##### GIVEN INFORMATION
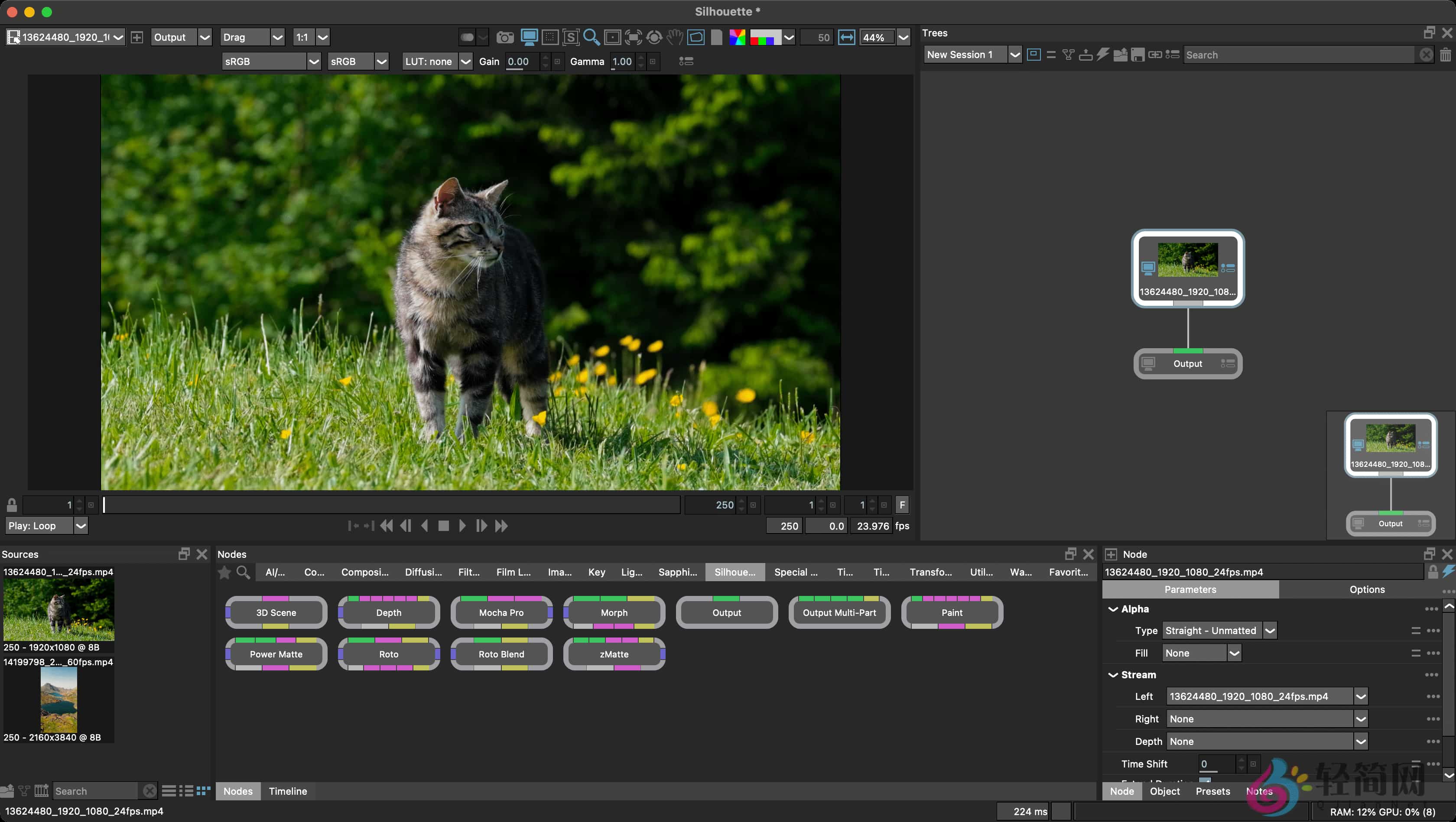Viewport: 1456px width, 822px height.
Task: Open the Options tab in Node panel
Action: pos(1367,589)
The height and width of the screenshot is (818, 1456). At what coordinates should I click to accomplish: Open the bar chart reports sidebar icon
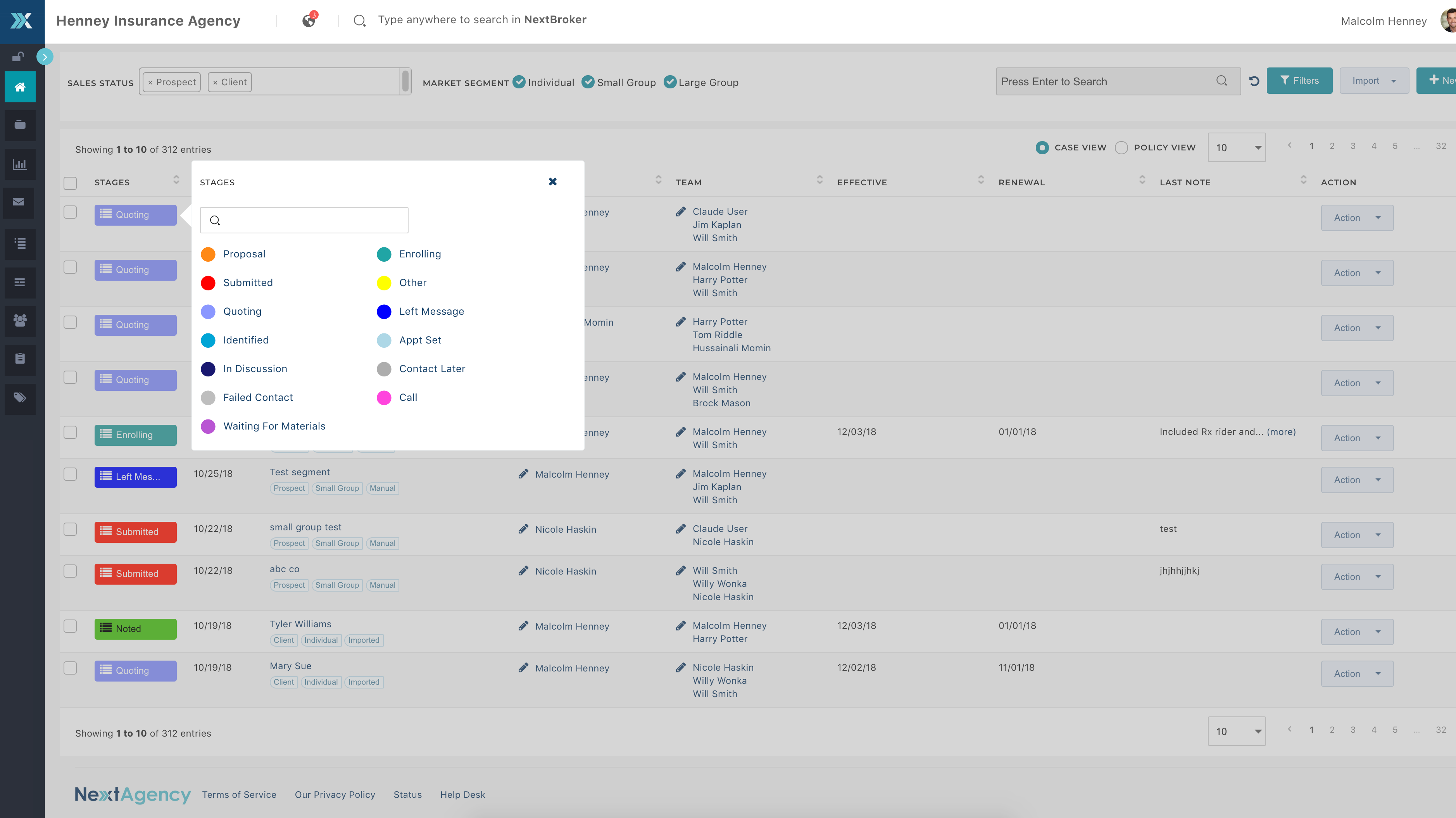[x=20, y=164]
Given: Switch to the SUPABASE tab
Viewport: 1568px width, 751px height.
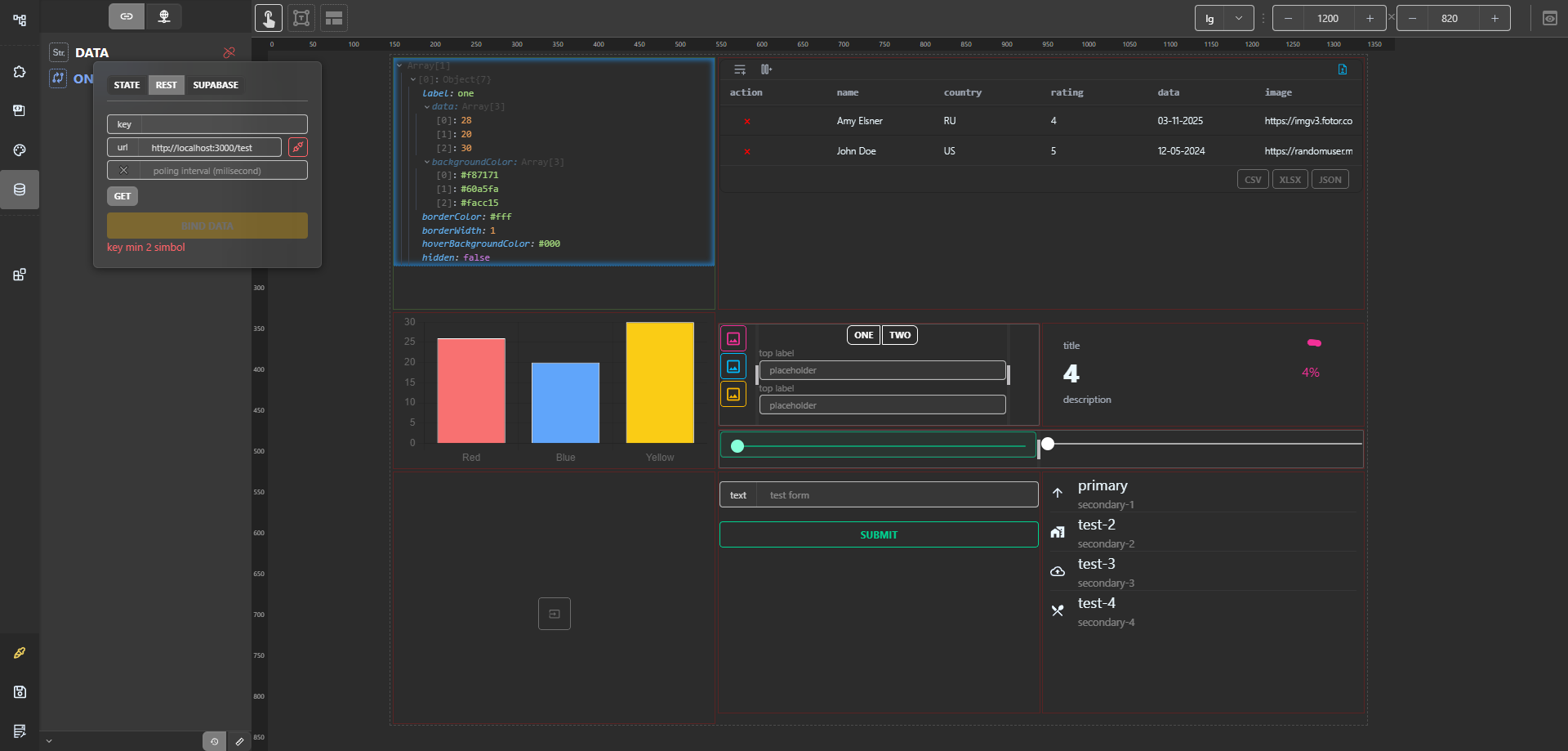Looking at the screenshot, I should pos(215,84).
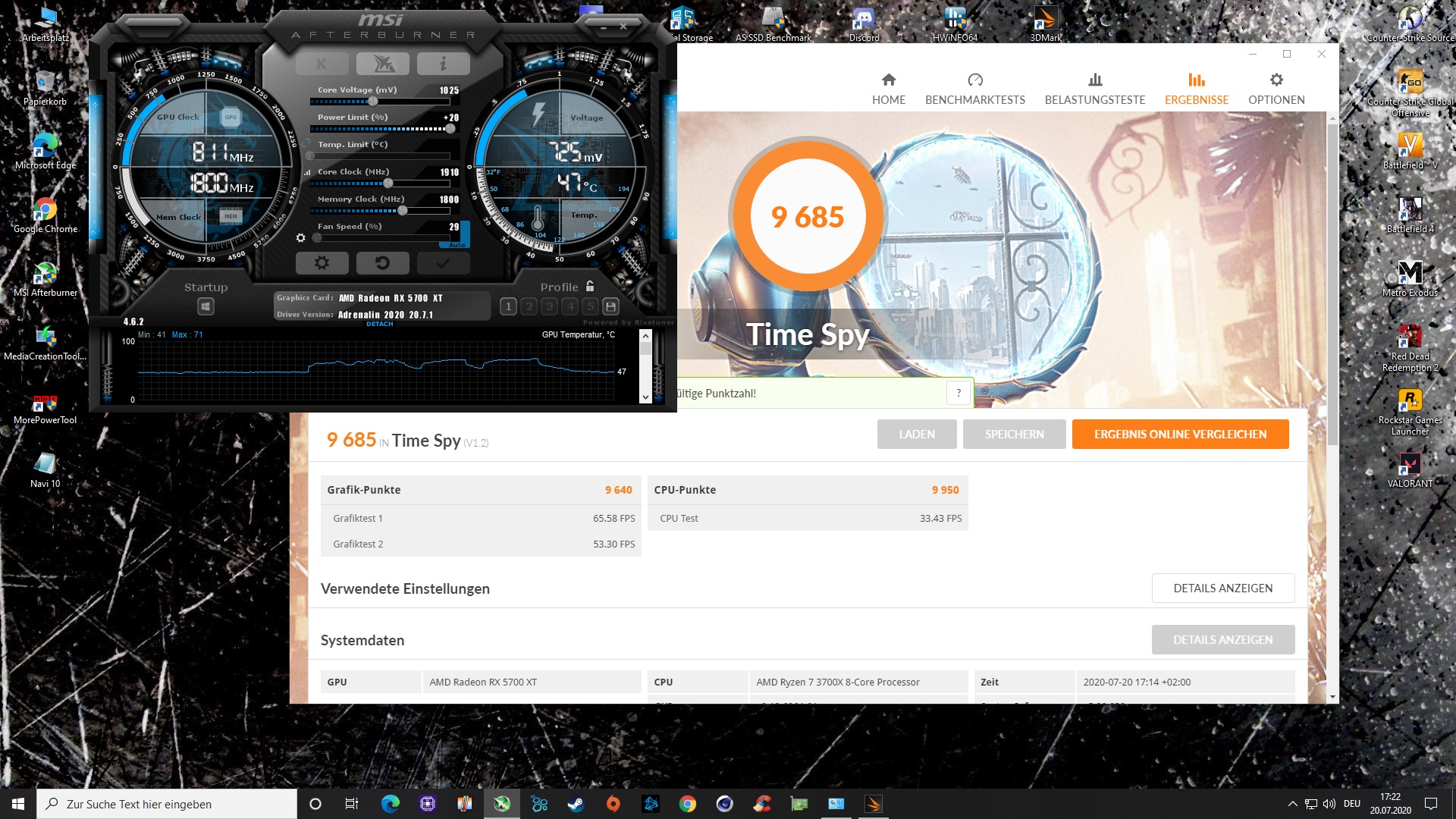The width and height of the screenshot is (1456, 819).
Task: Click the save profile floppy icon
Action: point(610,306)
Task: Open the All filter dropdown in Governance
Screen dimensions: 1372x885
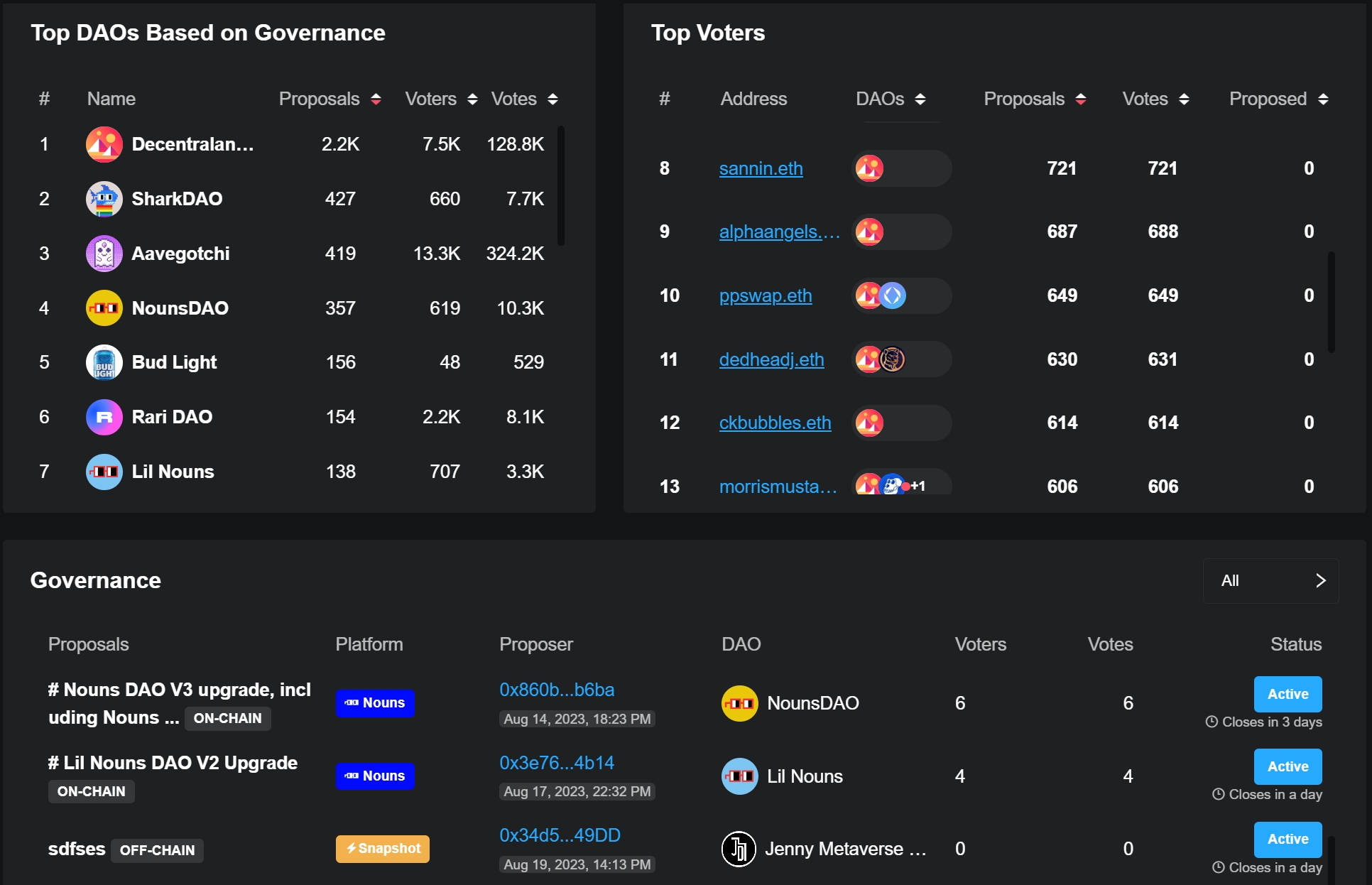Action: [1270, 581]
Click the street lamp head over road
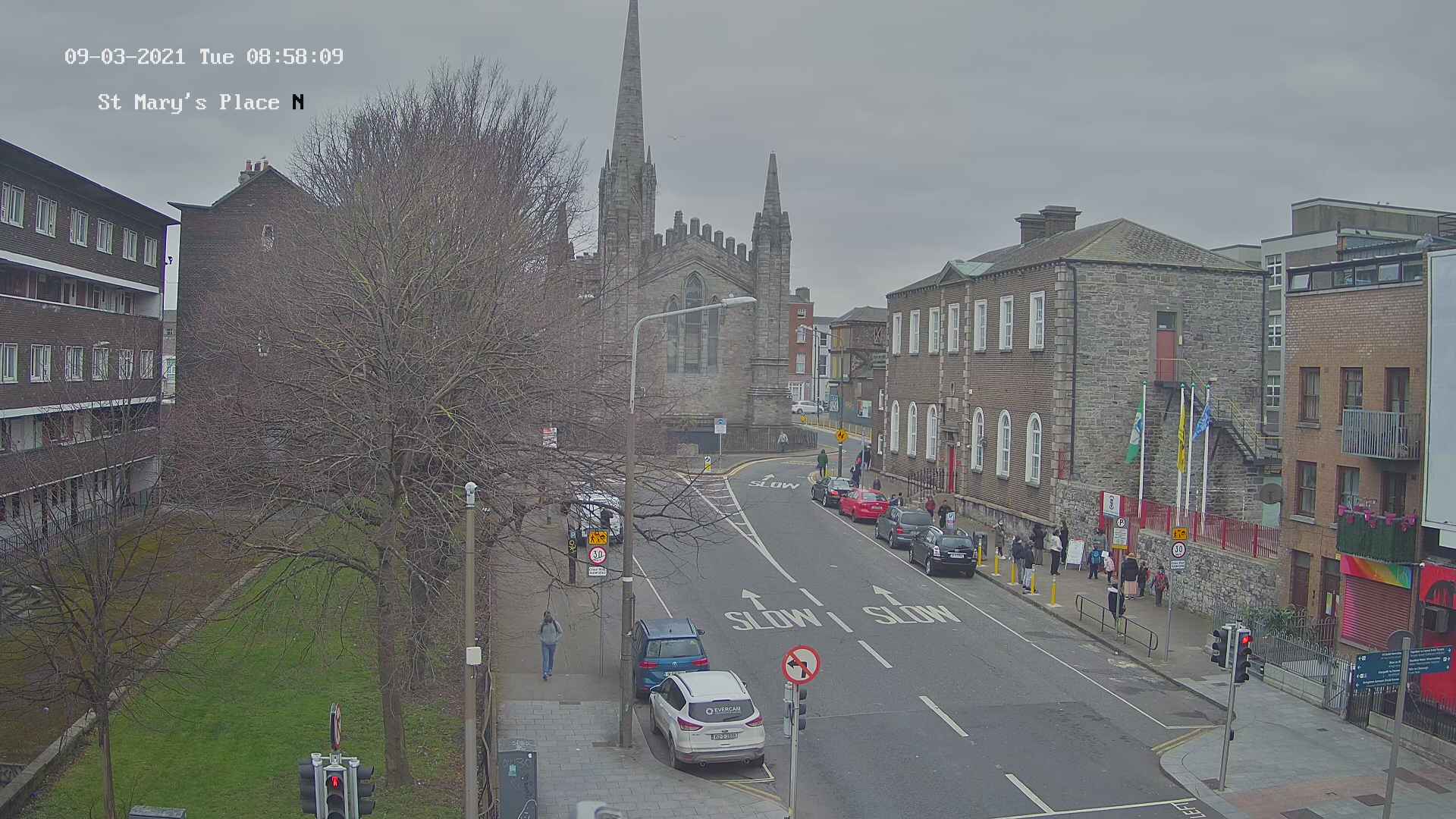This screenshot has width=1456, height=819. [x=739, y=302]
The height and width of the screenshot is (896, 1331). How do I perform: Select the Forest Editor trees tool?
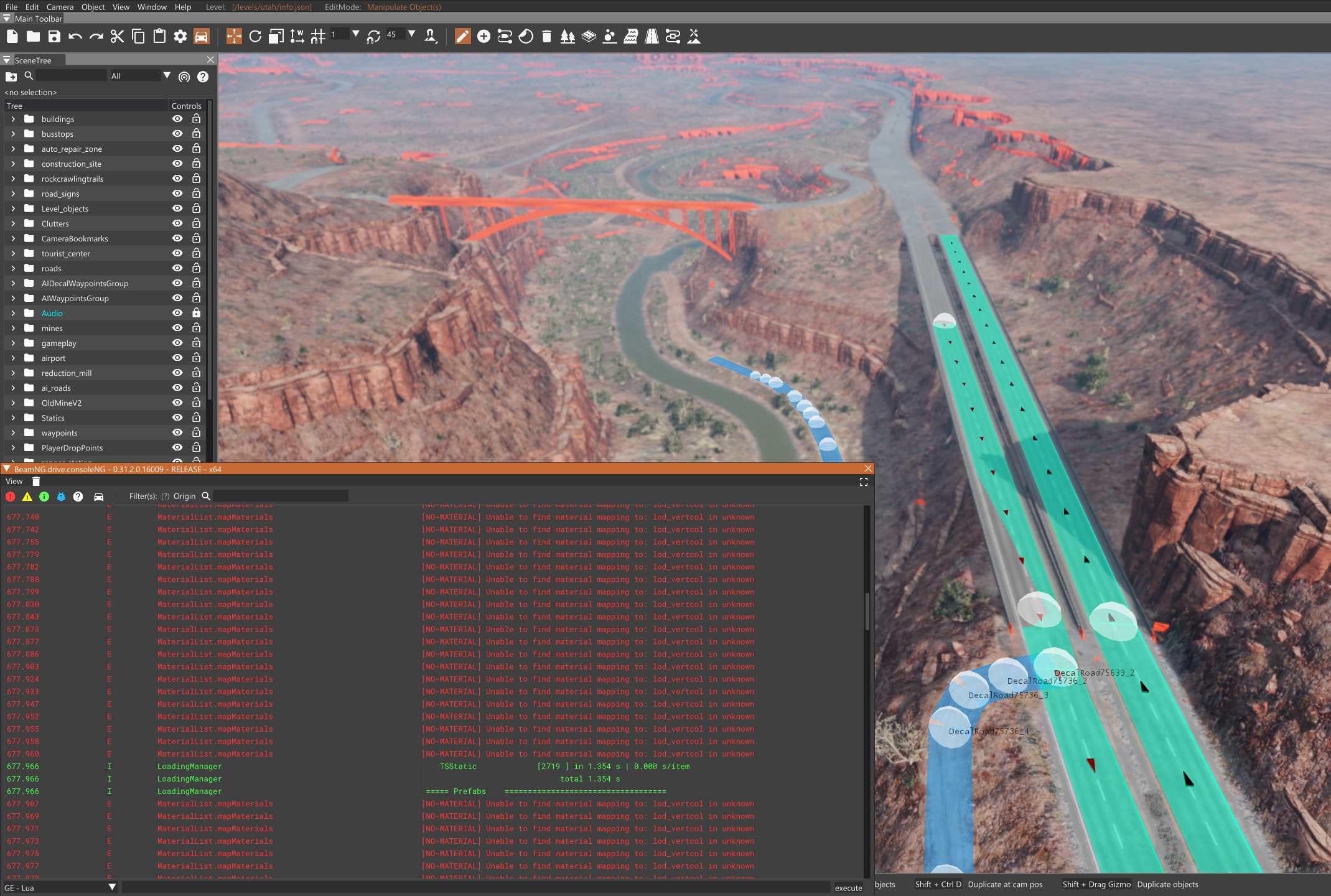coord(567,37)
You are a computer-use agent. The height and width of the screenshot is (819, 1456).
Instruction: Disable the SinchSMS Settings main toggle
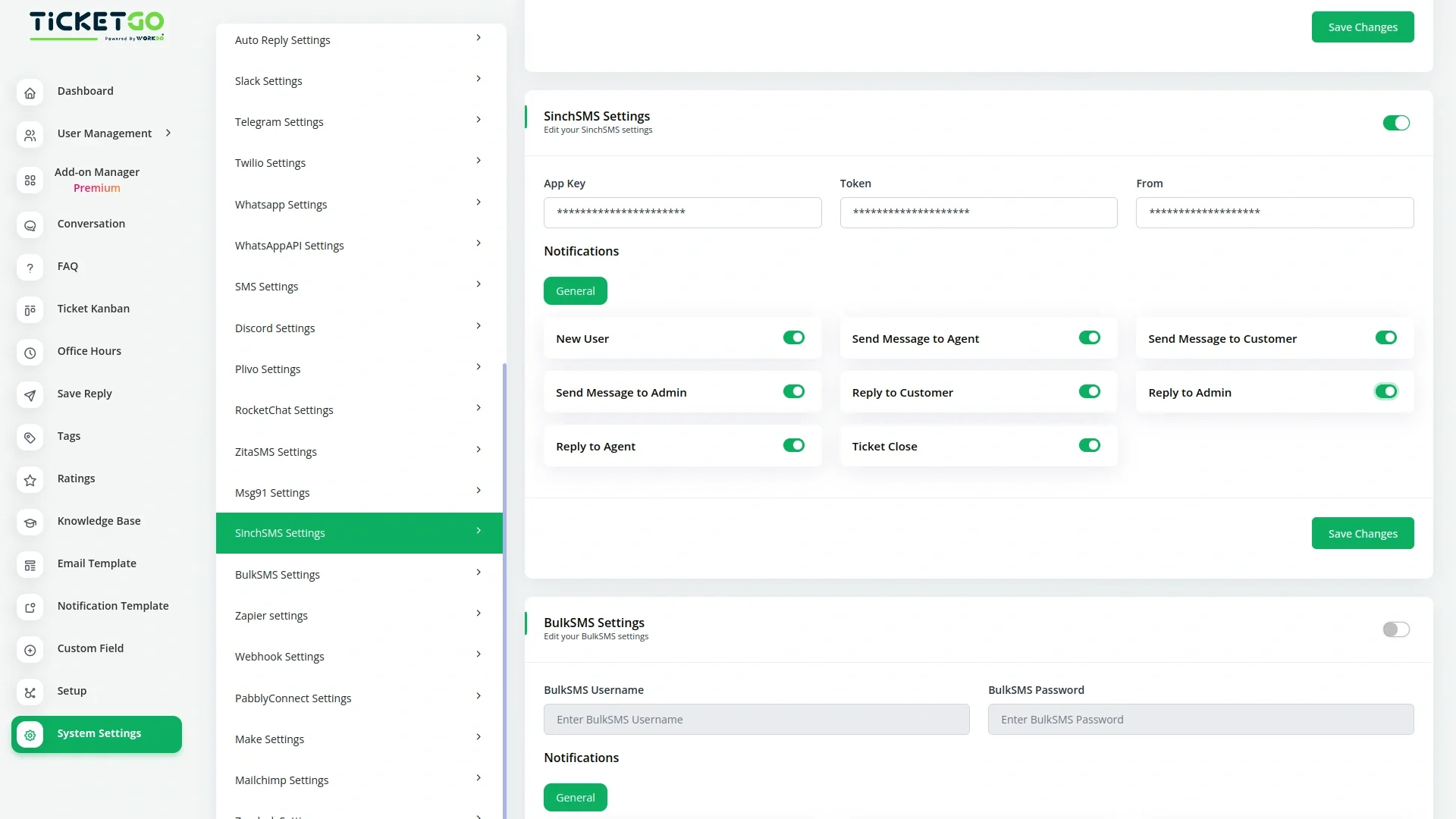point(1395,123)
##########
**WORK INSTRUCTIONS**
A verbatim reproduction is expected: starting at the line above that has "The height and width of the screenshot is (818, 1456).", ending at the line that has "Given: Switch to the SUPABASE tab", both included, and with no pictures and no other lines.

**TASK ANSWER**
The height and width of the screenshot is (818, 1456). At what coordinates should I click to accomplish: Open the bar chart reports sidebar icon
[x=20, y=164]
Given: Switch to the SUPABASE tab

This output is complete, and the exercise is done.